October 07, 2015 02:22 am | Updated 02:22 am IST

Despite the easy availability of technology, resources and efficient manpower, there still exists rampant hunger in our country (“The grand delusion of Digital India,” Oct.6). I wonder what kind of development are we aspiring for when even though someone at the bottom of the ladder like a hawker has access to a mobile phone, there is also a high possibility of him dying of hunger. Growth can never be considered enough in a nation where people are deprived of their basic rights of food, health and a clean environment.
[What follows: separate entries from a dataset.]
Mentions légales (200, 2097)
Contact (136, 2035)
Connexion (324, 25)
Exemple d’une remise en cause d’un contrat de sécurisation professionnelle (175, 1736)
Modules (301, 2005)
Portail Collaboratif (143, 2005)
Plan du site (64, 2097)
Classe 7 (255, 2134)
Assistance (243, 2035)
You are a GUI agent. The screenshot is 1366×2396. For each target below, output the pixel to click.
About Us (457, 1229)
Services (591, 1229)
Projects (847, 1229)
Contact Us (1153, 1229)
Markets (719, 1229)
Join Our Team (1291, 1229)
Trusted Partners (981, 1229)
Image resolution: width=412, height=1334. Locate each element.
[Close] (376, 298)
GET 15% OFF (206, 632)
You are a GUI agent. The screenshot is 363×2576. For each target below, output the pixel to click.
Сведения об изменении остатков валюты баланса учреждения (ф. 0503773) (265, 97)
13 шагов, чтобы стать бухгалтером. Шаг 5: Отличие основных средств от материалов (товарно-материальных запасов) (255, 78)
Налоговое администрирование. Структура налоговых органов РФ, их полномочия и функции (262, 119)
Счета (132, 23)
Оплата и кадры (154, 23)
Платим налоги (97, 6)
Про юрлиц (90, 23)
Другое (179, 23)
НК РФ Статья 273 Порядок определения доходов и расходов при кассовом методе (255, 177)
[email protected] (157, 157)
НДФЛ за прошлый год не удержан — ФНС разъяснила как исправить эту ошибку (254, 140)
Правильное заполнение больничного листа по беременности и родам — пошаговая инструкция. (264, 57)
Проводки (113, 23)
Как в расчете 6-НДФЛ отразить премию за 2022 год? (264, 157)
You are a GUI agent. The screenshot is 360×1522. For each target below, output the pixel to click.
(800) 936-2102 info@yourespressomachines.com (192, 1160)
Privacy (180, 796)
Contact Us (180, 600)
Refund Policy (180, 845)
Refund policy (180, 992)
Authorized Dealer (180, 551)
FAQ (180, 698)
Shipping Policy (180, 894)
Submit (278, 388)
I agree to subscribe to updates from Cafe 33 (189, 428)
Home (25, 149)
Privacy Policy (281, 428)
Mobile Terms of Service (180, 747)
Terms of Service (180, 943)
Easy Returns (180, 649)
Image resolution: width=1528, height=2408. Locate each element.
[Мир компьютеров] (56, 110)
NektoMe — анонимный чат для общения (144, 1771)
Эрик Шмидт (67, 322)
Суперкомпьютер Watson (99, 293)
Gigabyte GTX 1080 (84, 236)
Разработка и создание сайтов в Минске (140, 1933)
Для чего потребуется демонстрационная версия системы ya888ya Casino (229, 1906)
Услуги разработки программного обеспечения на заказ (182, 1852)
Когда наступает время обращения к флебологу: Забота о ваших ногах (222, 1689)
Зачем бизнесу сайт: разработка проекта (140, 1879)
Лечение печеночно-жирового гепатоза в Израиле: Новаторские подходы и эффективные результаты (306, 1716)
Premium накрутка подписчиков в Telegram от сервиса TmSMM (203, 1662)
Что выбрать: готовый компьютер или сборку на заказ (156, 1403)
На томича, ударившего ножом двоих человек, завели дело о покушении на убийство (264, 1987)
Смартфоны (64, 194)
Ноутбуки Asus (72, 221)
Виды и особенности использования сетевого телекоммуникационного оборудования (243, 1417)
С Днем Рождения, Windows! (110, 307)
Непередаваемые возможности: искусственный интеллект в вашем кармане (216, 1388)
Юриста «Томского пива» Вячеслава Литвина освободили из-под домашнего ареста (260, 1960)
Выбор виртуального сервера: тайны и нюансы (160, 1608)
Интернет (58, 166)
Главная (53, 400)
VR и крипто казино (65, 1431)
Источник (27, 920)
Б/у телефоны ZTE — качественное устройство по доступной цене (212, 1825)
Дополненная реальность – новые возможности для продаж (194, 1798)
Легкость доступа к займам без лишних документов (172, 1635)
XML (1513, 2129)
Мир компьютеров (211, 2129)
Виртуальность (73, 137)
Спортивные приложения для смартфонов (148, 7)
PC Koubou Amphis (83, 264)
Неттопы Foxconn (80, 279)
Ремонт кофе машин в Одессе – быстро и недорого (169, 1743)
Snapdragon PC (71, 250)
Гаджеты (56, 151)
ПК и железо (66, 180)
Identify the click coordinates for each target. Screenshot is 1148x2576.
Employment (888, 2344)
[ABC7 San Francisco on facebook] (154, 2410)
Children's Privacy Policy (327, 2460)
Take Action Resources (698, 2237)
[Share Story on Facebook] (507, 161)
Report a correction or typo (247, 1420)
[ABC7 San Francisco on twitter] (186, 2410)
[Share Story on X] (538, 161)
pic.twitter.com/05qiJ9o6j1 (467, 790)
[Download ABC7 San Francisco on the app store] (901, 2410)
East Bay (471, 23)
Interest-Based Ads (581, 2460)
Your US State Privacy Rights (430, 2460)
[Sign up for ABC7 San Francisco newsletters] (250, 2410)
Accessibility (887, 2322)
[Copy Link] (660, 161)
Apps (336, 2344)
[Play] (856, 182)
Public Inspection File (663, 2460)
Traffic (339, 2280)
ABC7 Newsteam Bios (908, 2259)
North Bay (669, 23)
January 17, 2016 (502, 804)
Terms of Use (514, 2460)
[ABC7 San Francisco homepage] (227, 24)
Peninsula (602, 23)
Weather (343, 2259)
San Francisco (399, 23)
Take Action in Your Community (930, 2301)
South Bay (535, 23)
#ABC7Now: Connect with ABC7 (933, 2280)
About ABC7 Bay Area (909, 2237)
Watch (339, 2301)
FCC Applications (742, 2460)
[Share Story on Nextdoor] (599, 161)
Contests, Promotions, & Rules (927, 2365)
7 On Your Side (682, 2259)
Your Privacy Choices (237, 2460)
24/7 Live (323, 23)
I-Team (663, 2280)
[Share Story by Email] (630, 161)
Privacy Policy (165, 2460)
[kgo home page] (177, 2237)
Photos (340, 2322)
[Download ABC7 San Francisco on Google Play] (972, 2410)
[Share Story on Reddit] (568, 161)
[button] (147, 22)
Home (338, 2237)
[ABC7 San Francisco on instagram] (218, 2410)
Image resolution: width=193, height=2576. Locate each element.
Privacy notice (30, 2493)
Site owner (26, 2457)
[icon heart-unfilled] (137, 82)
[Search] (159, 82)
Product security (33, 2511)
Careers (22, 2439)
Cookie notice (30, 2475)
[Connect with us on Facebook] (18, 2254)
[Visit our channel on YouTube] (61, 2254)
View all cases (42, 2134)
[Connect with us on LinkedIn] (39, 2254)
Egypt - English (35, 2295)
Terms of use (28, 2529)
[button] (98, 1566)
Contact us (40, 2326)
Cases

Technology can make a nation digitally competitive but no nation can achieve holistic growth without addressing the issue of poverty..

Mani Kapoor Sharma,

Bhiwadi, Rajasthan

The vision of the ‘Digital India’ programme is to transform India into a knowledge economy. Even though it is not aimed at reducing poverty, it will help in an easy implementation of poverty reduction programmes. In the near future, India will be the country having the most number of people of working-age population. However, if they are not educated and trained appropriately, we won’t be able to reap any demographic dividend. Digital India mission can help us in this regard.

However, we cannot forget the fact that the interest and urgency that the government shows in implementing ‘Digital India’ programme is not seen in other poverty alleviation schemes. That is the reason why majority of rural Indians have mobile phones but are deprived of many of the basic needs.

Swathi Krishna K,

Kozhikode

When will our leaders realise that solutions like broadband connectivity by themselves can never adequately address the problems of the rural sector and the impoverished millions of the country in general? Broadband connectivity hardly means anything to farmers driven to suicide due to unremunerative prices, lack of warehouses to store their produce and a lack of a proper system of insurance against the vagaries of weather. It means nothing to the poor men and women who do not know where their next meal is going to come from. It means nothing to the destitute and homeless millions in north Indian cities and towns who have to shiver through wintry nights, sometimes perishing in the process. The first thing we need today is a leadership which can understand and empathise with the reality as it exists outside the islands of prosperity that we have created in this country, something the noble soul Mahatma Gandhi could do. For starters, I recommend that the idea of PURA (Providing Urban Amenities in Rural Areas), propounded by the late President APJ Abdul Kalam, be implemented.